What is expected
Reproduce the passage on labeled rooted trees from "From this formula, the" to "and elegant way.", changing "straightforward" to "routine".

Text block
┌──

We can even obtain the exact distribution of \(R_{n}^{(k)}\). There are two different approaches we want to briefly sketch: for one, an explicit formula for the generating function \(F=F(z,u,v)\) can be found either from manipulating the recursive description (23), or directly by decomposing \(\mathcal {F}\) as a tree forming the uncovered root cluster with a forest with covered roots attached. Either way, this yields

$$\begin{aligned} F = T^{\bullet }\big (v X e^{-X}\big ) + \frac{G}{1+u}, \quad \text {with} \quad X= \frac{u G}{1+u}. \end{aligned}$$

Note that the second summand, \(\frac{G}{1+u} = z e^{G}\), corresponds to the case where the root vertex is covered. Extracting coefficients via an application of the Lagrange inversion formula then yields an explicit formula for \(F_{n,k,m}:= n! [z^{n} u^{k} v^{m}] F(z,u,v)\), i.e., the number of labeled rooted trees with n vertices of which k are uncovered and m belong to the root cluster (for \(0 \le m \le k \le n\) and \(n \ge 1\)):

$$\begin{aligned} F_{n,k,m} = {\left\{ \begin{array}{ll} \left( {\begin{array}{c}n-1\\ k\end{array}}\right) n^{n-1}, &{} \quad m =0,\\ \left( {\begin{array}{c}n\\ m\end{array}}\right) \left( {\begin{array}{c}n-m-1\\ k-m\end{array}}\right) n^{n-k-1} m^{m} (n-m)^{k-m},&\quad m \ge 1. \end{array}\right. } \end{aligned}$$

From this formula, the probabilities \(\mathbb {P}(R_{n}^{(k)} = m) = \frac{F_{n,k,m}}{n^{n-1} \left( {\begin{array}{c}n\\ k\end{array}}\right) }\) given in Theorem 9 can be obtained directly. We omit these straightforward, but somewhat lengthy computations, since in the following the results are deduced in a more general and elegant way.

└──

Source excerpt
┌──

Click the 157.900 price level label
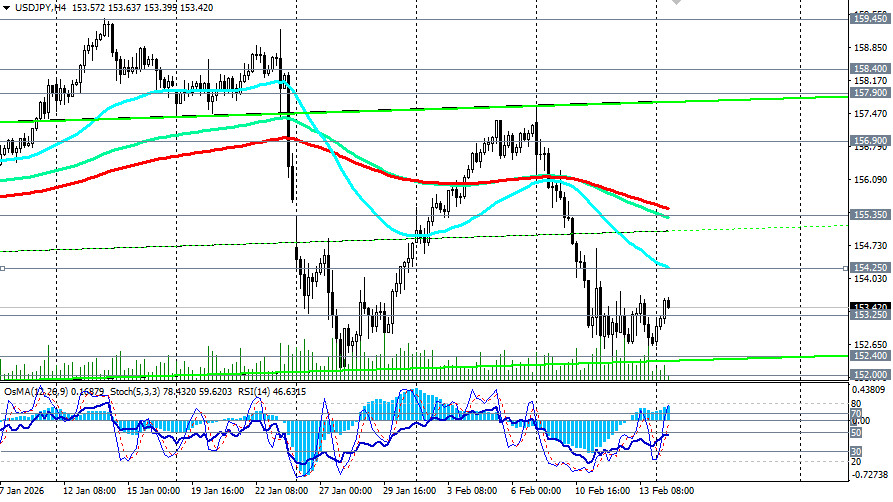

└──

Response below
From this formula, the probabilities \(\mathbb {P}(R_{n}^{(k)} = m) = \frac{F_{n,k,m}}{n^{n-1} \left( {\begin{array}{c}n\\ k\end{array}}\right) }\) given in Theorem 9 can be obtained directly. We omit these routine, but somewhat lengthy computations, since in the following the results are deduced in a more general and elegant way.